Segment Start: The records

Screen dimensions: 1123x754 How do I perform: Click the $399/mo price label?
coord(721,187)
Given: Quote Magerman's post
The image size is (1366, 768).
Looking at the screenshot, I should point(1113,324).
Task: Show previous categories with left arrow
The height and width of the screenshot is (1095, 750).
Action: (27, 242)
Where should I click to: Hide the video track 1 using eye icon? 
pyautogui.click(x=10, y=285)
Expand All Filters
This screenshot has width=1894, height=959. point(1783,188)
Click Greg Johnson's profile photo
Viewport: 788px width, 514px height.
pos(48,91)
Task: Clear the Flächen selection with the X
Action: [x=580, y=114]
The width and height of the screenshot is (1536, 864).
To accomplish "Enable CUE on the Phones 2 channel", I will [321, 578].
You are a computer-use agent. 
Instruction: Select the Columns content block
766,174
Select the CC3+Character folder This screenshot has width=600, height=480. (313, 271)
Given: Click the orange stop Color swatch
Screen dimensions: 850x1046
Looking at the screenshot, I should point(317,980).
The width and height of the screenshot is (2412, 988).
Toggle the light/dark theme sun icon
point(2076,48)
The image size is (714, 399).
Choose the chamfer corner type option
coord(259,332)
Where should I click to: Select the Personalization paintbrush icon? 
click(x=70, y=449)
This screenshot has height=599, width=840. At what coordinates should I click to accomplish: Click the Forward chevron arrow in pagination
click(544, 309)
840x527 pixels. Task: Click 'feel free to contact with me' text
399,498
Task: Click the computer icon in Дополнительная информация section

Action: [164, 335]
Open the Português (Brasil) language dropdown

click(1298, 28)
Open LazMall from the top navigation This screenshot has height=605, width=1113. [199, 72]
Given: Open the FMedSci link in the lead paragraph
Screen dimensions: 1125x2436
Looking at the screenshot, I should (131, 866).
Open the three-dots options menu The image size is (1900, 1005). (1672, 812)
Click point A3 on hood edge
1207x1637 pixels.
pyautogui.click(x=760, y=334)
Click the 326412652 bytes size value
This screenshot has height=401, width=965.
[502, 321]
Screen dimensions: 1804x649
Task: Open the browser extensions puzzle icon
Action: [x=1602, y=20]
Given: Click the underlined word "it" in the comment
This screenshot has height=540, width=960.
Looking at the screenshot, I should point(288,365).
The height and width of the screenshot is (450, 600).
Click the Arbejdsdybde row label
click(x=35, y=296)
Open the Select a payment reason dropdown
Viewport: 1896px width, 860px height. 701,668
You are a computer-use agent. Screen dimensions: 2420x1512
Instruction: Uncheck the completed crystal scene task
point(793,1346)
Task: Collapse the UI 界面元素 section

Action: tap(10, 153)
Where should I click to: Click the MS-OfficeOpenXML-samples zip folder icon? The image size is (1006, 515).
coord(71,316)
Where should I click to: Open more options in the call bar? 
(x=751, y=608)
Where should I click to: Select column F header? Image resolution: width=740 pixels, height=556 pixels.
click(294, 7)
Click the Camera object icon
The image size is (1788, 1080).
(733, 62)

Segment End: The records

What is needed:
Please show every line of the records that holds the word "agent".

Problem solution:
You are a computer-use agent. 
You are a computer-use agent. Screen dimensions: 2420x1512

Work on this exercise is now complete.